Android Audio's 10 Millisecond Problem: The Android Audio Path Latency Explainer

Gabor Szanto

[For practical tips on dealing with latency, Android developers please also see Android Audio Low Latency Primer.]

[UPDATED AS OF JUNE 2016: Please see Android's 10 ms Problem? SOLVED.]

[UPDATED AS OF JANUARY 2016: Rebooting Android's 10 Millisecond Problem: Audio Latency Improvements in Android 6.0 Marshmallow]

Many mobile apps that are critically dependent on low latency audio functionality such as some games, synthesizers, DAWs (Digital Audio Workstations), interactive audio apps and virtual instrument apps, and the coming wave of virtual reality apps, all of which thrive on Apple's platform (App Store + iOS devices) --- and generate big revenues for App Store and iOS developers are largely non-existent on Android.

Android Audio's 10 Millisecond Problem, a little understood yet extremely difficult technical challenge with enormous ramifications, prevents these sorts of revenue producing apps from performing in an acceptable manner and even being published (!) on Android at this point in time.

Startups and developers are unwilling to port and publish otherwise successful iOS apps (with ~10 ms audio latency needs) on Android for fear of degraded audio performance resulting in negative word-of-mouth and a hit to their professional reputation and brand.

Consumers lose because have a strong desire to buy such apps on Android, as shown by revenue data on iOS, and currently, are unable to do so. One can appreciate the scale of this problem/opportunity when one takes into account the so-called 'next billion' consumers who will be 'mobile-only'.

We want to solve this. This explainer provides an easily understood overview of the Android 10 Millisecond Problem with actual latency data from the Google Nexus 9.

Contents

How Android's 10 Millisecond Problem and Android Audio Path Latency Impacts App Developers and Android OEMs

Even though music apps make up only 3% of all downloads in the iOS App Store, the Music app category is the 3rd highest revenue generating app category after Games and Social Networking. Which suggests that music apps monetize disproportionately well on platforms that offer low latency performance such as the App Store/iOS devices.

On Android, it is a different story. In the Google Play store, the Music category is not even a top five revenue producing app category.

The overwhelming majority of Android devices suffer from too high audio latency, preventing developers from building apps that would satisfy consumer demand on Android.

As such, Google and Android app developers are leaving billions of dollars on the table for Apple and iOS developers because of Android's 10 Millisecond Problem.

For the purposes of this explainer, roundtrip audio latency is simply the difference in time between when an audio input is introduced into a mobile device, undergo some sort of needed processing, and exits the same device. As any musician will tell you, we as humans are most comfortable with latencies of ~10 milliseconds. Anything significantly higher tends to disturb us.

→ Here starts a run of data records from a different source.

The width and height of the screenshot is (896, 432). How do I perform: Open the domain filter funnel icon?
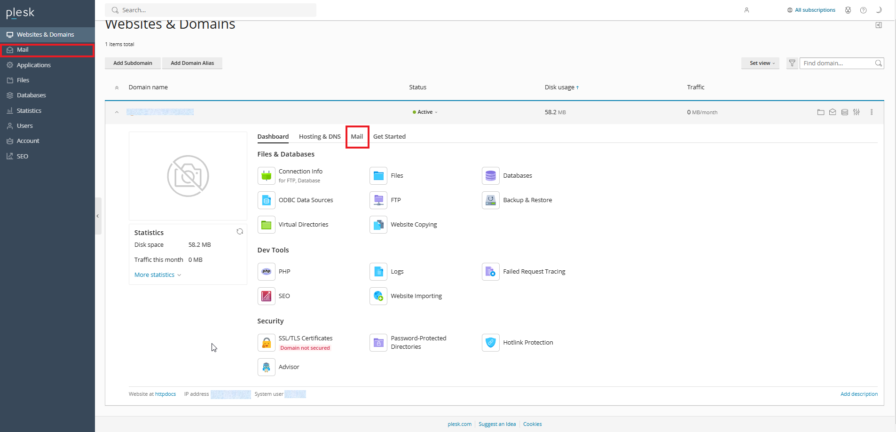[x=792, y=63]
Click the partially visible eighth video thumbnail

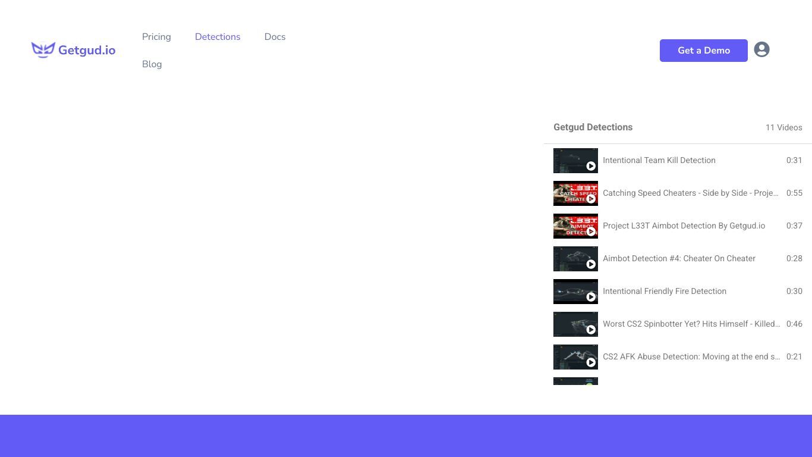coord(575,381)
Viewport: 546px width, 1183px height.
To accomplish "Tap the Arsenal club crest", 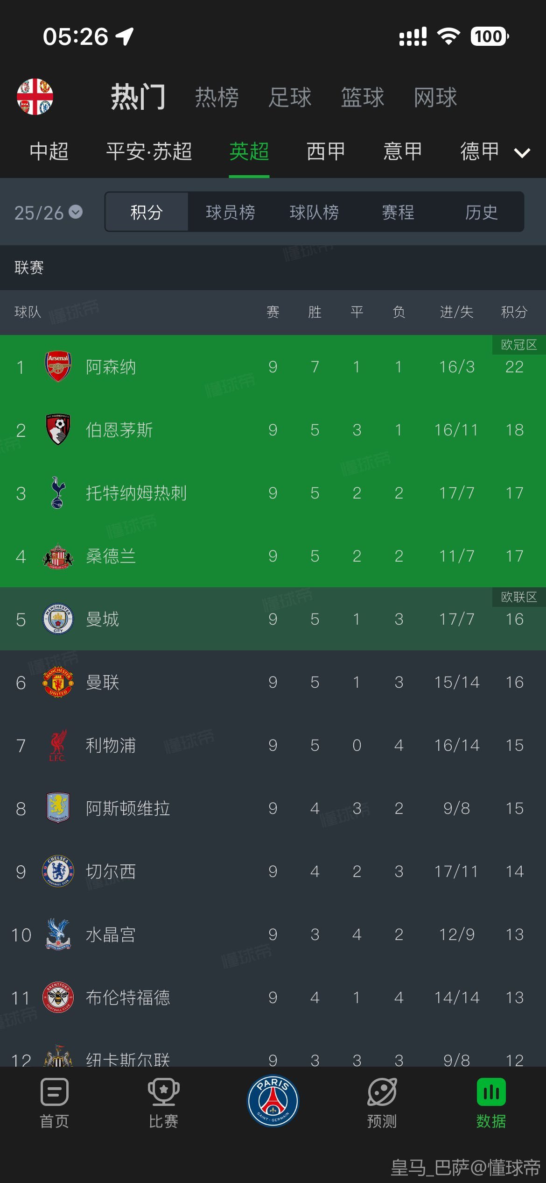I will point(58,367).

Most Android apps have more than 100 ms of audio output latency, and more than 200 ms of round-trip (audio input to audio output) latency. To give you a quick example from the Oscar winning film Whiplash, it’s like the drummer is dragging by a half beat behind the band!

Some specific examples on how audio related applications suffer from roundtrip audio latency greater than ~10 ms:

In order to educate and inform tech industry leaders, app developers, technologists, product managers, executives, journalists, entrepreneurs, musicians, gamers and investors about the scope and ramifications of Android's 10 Millisecond Problem, one whose existence that no one benefits from, we at Superpowered have developed the explainer you are reading right now to provide an easily digestible overview of the entire Android audio chain and potential bottlenecks.

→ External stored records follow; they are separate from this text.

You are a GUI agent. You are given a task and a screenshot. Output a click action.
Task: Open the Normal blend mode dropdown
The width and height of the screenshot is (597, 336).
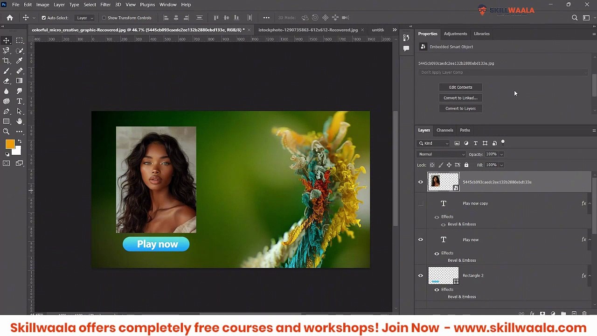point(442,154)
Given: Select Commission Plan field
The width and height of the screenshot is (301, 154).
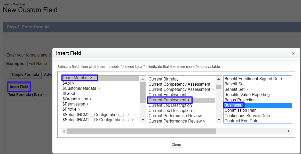Looking at the screenshot, I should pyautogui.click(x=240, y=110).
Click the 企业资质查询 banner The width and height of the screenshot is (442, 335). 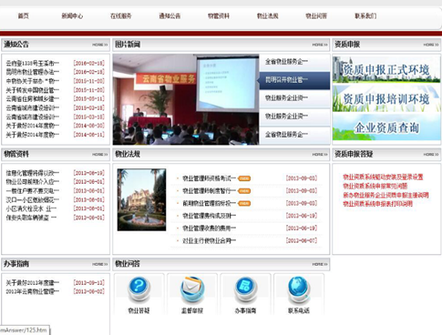(386, 127)
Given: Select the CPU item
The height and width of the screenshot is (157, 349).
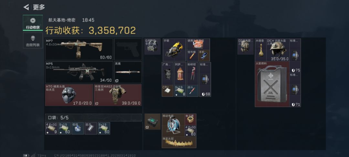Looking at the screenshot, I should [168, 91].
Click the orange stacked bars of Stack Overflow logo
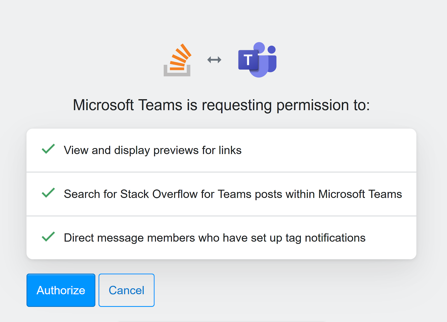The height and width of the screenshot is (322, 447). click(181, 57)
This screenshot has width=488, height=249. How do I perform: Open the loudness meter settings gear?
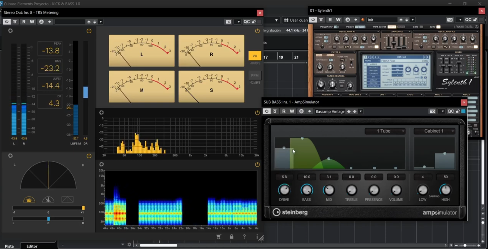point(10,31)
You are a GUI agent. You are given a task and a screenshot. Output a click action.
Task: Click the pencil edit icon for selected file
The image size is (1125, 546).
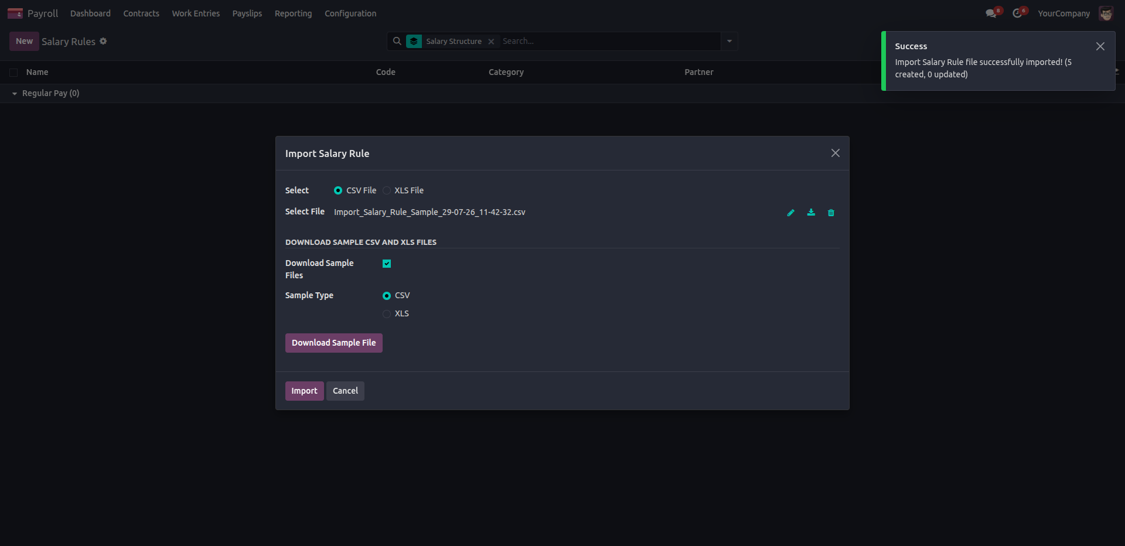point(790,213)
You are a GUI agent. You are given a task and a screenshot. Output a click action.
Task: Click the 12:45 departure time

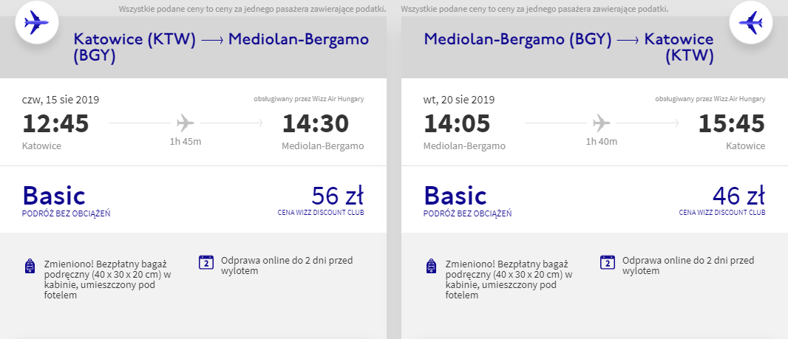point(55,123)
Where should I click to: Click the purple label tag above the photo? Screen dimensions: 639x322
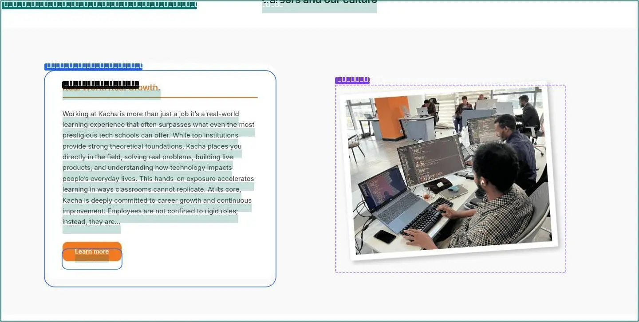pos(352,80)
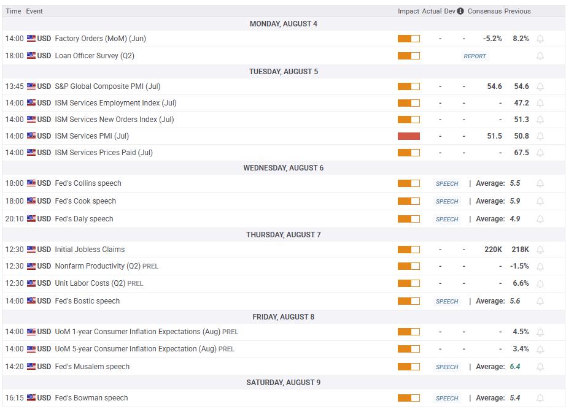Image resolution: width=566 pixels, height=409 pixels.
Task: Click the bell icon for Initial Jobless Claims
Action: coord(540,250)
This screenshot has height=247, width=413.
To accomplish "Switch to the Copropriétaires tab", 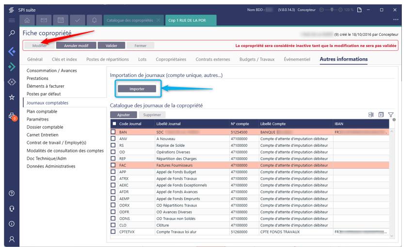I will (x=171, y=60).
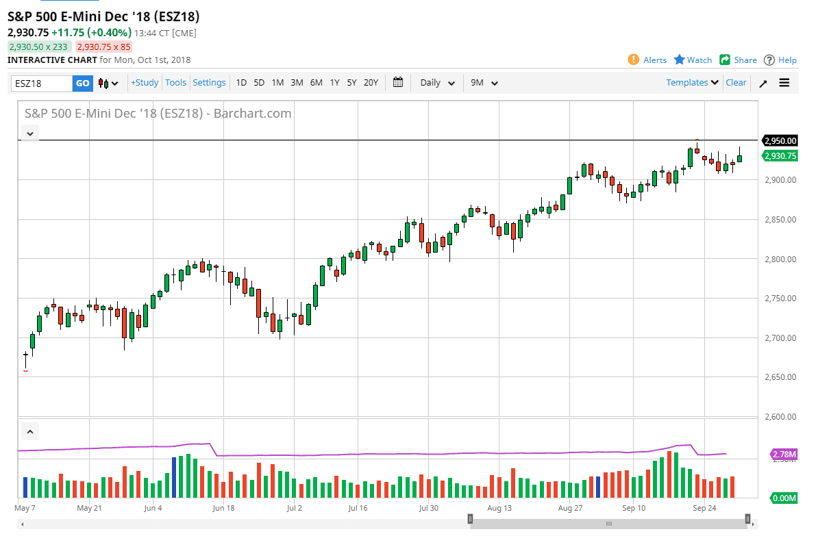Select the 20Y time range
818x536 pixels.
coord(371,82)
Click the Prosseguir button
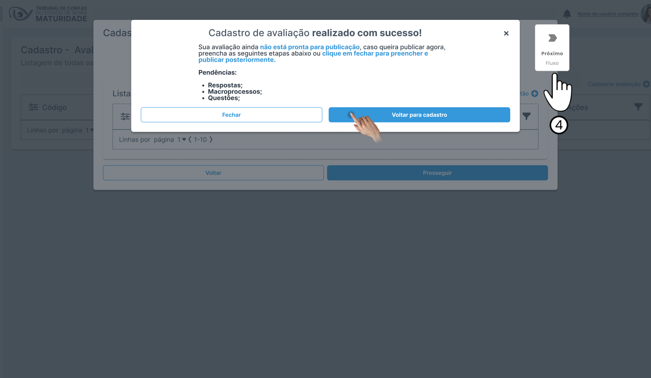This screenshot has width=651, height=378. (437, 173)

Our goal is that we rally and to unite around this challenge of 10 ms roundtrip audio latency on Android, and moreover, transform it into an opportunity that fosters innovation, better user-experiences and benefits Google Play customers, Android developers, Android OEMs and the entire Android ecosystem.

Notes about Audio Latency

Digital audio latency measurement has two useful measurement units:

We calculate the audio signal flow’s overall latency using the very best case scenario:

Android 5.0 Lollipop Audio Path Latency Explanation in Plain English

Analog audio input
Analog audio input

There may be several different analog components, such as a pre-amplifier for the built-in microphone. These analog components can be considered as "zero latency" in this case, because their true latency is typically magnitudes below 1 ms.

Latency: 0
ADC 1 ms
Analog to digital conversion (ADC)

The audio chip measures the incoming audio stream in predefined intervals and converts every measurement to a number. This predefined interval is called the sampling rate, measured in Hz. Our Mobile Audio Census and Latency Test App shows that the 48000 Hz is the native sample rate for most audio chips on Android and iOS devices, meaning that the audio stream is sampled 48000 times in every second.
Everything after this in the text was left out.